Apresado, es interrogado en Pamplona por el general Reynaud, ayudante de Dufour, quien lo amenaza («Será ahorcado, hecho cuartos, y expuesto en los caminos públicos») y le obliga a escirbir una carta a sus guerrilleros en la que les pide que se entreguen bajo la promesa de se indultados.
El general Suchet, desde Zaragoza, impide su ahorcamiento y lo envía a Bayona, donde es nuevamente interrogado y el médico que lo atiende propone la amputación del brazo, a lo que Mina se opone.
Enviado a París, durante cuatro años permanece preso hasta su liberación el 16 de abril de 1814. Durante su primer año de reclusión estuvo encerrado en una celda circular de ocho pies de diámetro de uno de los torreones que flanquean el donjón de la prisión de Vincennes, amueblada con «un catre de correas, una estufa, una mesa, una silla, un arca, una cubeta y una palangana», donde apenas podía moverse y estaba totalmente incomunicado (no se le permitió recibir ni enviar correspondencia). Después, trasladado a otra estancia más amplia de la misma torre, concidió con un general francés, padrino de Víctor Hugo, quién le aficionó a los clásicos y le inició en la táctica y la estrategia, que perfeccionó en la biblioteca del castillo estudiando matemáticas y el arte de la guerra.

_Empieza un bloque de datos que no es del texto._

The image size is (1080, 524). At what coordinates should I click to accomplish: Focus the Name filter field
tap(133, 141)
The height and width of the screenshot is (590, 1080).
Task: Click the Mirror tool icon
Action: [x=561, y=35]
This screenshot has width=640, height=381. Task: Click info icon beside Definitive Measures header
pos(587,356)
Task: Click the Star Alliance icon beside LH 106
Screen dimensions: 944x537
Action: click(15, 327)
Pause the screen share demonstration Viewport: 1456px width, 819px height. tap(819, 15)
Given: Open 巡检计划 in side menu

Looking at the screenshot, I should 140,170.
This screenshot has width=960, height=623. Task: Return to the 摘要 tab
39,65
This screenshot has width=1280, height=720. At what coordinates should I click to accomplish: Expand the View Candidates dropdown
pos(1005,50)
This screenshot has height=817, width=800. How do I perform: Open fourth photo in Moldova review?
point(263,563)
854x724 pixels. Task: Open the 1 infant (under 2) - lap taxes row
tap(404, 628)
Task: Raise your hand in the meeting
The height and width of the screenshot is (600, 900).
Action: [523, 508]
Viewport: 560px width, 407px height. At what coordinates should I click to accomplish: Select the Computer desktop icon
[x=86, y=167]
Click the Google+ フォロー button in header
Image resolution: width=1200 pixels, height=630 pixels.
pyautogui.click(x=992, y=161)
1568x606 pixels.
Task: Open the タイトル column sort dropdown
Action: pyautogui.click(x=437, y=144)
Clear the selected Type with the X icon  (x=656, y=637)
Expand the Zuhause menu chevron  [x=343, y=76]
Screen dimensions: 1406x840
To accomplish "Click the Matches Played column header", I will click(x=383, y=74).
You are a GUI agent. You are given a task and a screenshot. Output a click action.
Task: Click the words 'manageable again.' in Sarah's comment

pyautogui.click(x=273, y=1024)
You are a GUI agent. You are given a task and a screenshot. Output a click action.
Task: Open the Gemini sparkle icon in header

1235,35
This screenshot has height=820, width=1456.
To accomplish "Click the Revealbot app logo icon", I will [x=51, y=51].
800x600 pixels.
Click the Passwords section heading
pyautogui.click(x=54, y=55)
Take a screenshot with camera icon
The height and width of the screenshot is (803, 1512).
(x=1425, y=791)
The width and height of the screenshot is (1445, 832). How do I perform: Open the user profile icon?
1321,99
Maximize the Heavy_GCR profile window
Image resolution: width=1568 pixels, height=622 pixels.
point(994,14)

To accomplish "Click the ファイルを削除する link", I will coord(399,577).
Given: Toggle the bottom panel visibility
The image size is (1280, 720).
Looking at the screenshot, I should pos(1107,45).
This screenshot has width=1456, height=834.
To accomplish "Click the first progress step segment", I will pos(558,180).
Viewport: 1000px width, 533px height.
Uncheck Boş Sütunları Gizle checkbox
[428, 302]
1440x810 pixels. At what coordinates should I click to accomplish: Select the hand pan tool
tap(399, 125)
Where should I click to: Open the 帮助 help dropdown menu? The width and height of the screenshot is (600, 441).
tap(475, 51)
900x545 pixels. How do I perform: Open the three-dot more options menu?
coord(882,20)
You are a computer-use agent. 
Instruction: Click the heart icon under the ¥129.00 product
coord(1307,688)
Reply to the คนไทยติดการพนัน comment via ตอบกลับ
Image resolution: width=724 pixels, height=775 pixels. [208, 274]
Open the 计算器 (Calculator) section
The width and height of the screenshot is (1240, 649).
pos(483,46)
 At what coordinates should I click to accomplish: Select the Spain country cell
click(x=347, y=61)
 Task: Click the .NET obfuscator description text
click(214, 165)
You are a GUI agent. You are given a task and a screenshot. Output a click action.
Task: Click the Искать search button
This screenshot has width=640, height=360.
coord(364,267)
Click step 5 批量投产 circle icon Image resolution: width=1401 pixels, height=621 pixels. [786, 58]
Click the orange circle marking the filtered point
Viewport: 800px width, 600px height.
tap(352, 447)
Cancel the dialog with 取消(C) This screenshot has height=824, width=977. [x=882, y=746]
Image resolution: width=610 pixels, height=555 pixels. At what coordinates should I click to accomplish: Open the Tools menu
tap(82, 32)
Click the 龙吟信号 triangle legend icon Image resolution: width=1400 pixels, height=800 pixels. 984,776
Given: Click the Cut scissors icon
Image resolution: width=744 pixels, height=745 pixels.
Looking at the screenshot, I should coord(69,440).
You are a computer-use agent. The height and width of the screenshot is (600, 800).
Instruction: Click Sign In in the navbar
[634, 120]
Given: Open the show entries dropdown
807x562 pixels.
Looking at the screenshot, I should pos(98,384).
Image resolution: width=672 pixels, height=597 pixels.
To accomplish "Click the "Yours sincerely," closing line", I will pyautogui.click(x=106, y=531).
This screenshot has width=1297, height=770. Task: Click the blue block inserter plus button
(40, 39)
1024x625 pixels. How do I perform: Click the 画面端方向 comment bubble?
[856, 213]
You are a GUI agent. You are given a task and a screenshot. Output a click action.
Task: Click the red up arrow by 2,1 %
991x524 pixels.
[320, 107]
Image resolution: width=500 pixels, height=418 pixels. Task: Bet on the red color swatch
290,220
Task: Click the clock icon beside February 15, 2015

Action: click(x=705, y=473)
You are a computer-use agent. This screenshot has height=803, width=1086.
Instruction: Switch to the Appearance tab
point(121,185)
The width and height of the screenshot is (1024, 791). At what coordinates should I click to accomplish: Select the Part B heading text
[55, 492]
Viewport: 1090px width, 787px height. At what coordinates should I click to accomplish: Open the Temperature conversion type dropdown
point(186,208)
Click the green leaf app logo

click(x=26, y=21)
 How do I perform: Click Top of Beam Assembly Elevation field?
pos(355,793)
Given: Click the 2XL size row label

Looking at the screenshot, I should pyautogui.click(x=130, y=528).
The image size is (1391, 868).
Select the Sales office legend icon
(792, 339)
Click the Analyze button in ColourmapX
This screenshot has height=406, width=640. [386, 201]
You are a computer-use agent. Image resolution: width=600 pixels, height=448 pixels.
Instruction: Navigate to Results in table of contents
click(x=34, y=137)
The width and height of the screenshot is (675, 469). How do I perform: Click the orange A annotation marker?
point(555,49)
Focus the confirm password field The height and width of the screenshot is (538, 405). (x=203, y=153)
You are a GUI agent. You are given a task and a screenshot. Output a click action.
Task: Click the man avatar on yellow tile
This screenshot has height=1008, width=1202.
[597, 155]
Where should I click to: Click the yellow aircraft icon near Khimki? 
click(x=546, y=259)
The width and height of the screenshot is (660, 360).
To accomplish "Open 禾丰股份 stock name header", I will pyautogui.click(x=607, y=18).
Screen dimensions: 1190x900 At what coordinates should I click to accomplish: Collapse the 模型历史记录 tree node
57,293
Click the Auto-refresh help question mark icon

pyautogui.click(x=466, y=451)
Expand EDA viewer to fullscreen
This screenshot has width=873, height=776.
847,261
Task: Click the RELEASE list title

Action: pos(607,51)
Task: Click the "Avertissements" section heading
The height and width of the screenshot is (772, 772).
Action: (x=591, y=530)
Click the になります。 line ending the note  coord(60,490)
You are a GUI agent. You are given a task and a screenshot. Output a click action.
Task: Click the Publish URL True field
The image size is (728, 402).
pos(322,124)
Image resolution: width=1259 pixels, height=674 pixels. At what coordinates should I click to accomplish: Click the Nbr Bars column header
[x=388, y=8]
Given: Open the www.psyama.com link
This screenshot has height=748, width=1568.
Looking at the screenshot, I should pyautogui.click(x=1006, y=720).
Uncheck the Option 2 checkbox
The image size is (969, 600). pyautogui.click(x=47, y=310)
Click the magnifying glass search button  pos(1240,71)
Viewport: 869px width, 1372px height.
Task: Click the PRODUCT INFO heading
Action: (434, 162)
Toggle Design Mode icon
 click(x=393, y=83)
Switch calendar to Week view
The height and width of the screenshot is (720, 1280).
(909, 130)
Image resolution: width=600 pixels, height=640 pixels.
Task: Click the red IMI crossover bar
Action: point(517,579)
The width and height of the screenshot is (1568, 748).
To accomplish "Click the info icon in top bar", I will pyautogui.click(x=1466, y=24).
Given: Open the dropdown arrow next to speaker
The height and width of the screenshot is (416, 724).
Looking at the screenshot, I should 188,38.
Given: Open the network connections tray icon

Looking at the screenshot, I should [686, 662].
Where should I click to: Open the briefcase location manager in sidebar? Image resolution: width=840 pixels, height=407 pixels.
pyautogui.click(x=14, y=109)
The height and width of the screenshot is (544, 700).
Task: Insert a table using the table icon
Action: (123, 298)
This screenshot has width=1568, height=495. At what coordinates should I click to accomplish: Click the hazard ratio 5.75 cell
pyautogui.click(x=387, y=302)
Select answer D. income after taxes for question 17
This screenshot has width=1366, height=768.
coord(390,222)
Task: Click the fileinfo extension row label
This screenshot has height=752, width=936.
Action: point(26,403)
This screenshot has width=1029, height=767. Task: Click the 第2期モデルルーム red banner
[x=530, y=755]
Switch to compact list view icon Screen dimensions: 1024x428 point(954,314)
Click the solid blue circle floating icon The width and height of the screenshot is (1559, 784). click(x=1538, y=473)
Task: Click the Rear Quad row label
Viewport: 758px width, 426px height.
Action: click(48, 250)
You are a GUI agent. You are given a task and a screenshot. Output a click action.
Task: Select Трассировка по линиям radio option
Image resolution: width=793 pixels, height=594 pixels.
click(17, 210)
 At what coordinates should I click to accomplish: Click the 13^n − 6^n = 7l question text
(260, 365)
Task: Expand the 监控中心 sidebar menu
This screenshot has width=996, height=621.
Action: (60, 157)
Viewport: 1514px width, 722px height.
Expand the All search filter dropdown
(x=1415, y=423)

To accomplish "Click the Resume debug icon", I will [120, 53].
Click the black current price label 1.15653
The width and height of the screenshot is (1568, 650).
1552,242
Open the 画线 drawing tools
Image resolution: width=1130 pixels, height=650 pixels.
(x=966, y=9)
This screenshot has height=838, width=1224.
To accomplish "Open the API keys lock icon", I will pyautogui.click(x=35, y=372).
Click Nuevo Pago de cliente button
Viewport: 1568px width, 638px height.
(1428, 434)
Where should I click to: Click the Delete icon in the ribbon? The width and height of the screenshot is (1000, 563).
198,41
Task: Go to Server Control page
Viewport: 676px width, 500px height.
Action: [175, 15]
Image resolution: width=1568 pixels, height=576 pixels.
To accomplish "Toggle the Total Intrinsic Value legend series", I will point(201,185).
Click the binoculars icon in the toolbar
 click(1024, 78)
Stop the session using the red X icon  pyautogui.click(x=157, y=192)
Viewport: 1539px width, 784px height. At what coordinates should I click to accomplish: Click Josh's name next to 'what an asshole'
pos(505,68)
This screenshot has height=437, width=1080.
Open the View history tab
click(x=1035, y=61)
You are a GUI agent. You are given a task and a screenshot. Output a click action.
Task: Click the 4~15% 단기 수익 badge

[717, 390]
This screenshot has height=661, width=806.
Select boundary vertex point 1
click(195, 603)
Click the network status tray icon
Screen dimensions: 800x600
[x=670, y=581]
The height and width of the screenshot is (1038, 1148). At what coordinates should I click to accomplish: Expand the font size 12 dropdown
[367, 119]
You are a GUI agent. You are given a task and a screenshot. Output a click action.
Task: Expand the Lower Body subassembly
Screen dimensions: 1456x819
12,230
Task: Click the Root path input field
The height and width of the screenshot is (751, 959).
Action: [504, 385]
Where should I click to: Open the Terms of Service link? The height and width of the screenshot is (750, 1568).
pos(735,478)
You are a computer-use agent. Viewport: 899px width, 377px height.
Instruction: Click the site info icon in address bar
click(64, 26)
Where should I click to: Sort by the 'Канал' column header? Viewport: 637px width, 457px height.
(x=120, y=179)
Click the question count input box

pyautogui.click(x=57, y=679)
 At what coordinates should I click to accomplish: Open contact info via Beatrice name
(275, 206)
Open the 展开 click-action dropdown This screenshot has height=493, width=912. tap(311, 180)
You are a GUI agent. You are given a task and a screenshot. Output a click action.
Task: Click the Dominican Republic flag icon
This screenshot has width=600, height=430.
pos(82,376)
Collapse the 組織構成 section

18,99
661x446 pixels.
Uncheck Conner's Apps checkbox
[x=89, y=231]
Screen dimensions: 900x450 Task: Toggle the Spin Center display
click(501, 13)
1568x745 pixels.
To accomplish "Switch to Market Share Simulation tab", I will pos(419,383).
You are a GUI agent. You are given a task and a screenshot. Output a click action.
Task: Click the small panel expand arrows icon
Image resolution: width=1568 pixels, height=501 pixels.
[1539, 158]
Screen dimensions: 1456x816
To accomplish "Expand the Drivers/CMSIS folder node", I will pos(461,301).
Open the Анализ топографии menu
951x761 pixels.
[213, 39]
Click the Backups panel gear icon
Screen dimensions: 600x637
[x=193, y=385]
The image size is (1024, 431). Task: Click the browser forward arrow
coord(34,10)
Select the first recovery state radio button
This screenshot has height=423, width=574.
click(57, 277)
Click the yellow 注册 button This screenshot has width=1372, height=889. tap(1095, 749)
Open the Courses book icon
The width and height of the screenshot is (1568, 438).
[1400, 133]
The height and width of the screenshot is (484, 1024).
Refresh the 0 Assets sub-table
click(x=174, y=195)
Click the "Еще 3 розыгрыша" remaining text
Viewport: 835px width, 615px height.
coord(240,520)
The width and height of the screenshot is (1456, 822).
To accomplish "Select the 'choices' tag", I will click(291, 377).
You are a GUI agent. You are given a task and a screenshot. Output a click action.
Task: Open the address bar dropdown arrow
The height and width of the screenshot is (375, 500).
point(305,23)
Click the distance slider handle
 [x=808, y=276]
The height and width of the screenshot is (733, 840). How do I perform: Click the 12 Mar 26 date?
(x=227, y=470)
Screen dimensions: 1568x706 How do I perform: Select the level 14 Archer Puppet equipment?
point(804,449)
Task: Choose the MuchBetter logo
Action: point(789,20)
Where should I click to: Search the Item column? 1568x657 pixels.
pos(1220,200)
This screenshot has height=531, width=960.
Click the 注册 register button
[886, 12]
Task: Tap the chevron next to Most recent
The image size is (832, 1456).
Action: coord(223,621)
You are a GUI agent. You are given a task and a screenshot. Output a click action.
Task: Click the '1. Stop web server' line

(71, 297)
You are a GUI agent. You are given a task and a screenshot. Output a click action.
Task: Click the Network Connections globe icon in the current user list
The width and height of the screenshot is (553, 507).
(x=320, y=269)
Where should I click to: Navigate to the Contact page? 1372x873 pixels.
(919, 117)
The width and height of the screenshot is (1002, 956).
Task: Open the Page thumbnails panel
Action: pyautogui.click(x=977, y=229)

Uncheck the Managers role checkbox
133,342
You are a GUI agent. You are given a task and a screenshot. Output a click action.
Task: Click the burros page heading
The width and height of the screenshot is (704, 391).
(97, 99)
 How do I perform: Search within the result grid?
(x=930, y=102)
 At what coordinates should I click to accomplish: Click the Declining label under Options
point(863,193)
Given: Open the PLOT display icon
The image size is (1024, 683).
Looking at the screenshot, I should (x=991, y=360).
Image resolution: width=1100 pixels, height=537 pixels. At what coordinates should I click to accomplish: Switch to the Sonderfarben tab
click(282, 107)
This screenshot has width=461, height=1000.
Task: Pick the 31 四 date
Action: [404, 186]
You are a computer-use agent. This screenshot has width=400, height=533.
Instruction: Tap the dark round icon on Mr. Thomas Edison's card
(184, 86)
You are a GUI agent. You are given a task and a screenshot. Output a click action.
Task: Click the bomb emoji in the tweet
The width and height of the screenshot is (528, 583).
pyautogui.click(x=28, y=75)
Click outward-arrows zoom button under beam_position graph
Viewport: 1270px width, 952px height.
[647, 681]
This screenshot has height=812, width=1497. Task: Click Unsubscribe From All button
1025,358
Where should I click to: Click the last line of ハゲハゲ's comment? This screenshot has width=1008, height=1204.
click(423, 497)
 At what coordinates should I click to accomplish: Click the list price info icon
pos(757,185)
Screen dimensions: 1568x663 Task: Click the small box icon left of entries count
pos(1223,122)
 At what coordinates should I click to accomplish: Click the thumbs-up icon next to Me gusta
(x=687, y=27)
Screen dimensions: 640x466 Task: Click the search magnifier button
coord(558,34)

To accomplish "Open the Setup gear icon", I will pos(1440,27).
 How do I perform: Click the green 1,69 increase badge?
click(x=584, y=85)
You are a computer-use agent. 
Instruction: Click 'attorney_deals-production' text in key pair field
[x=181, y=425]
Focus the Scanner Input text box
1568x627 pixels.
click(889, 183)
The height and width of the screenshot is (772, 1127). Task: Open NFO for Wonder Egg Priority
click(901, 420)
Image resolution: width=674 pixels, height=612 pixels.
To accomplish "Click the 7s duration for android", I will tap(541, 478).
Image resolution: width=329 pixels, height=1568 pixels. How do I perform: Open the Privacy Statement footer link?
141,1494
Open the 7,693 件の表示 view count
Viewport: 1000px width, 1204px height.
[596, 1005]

Cuando regresa después de la guerra, para apartarlo de España lo nombran comandante general de la fuerzas militares de la Corona en México, nombramiento que rechaza. Intenta junto con su tío Espoz apoderarse de la ciudadela de Pamplona (sobre este hecho trataré en el último reportaje de esta serie), no lo consiguen, y tienen que exiliarse. En Inglaterra forma la primera Brigada Internacional de la Historia, y parte en defensa de la libertad y la independencia de un México que vivía la segunda rebelión independentista de Morelos.
Allí, nombrado comandante en jefe de las tropas del Congreso Mexicano, combatió a las fuerzas españolas durante seis meses, hasta que sorprendido en la madrugada del 27 de octubre de 1817 en el rancho de Venadito, fue apresado por un dragón, y dándose a conocer fue fusilado por traidor el 11 de noviembre en el Cerro del Bellaco (Pénjamo, Guanajuato). De rodillas, con una venda en los ojos, maniatado y de espaldas, pidió a los soldados que no le hicieran sufrir, y casi todos dispararon a la cabeza. La mayor parte atravesaron el hueso occipital y salieron por las mandíbulas, y un tiro le traspasó desde la espalda al pecho, según testimonio del médico Manuel falcón, cirujano primero del regimiento Americano.
Según William Davis Robinson, contemporáneo suyo e historiador de su aventura americana, tenía 28 años, media 1,70, y «aunque no corpulento, era bien formado (...) Tenía grandes prendas morales y valor personal en grado eminente (...) Era en extremo frugal y no le hacían impresión alguna las más duras privaciones. Su cama se componía, por lo común, de la capa y la silla de su caballo. Aún en la mayor intemperie y pudiendo tener alojamientos cómodos, pasaba la noche en el campo con sus soldados. Era afable, generoso, sencillo, humano y moderado, y unía a todas las dotes del militar los modales del hombre civilizado».
Hoy día sus huesos reposan al pie de la Columna de la Independencia, en Ciudad de México, y la nación azteca le rinde honores considerándole uno de sus héroes.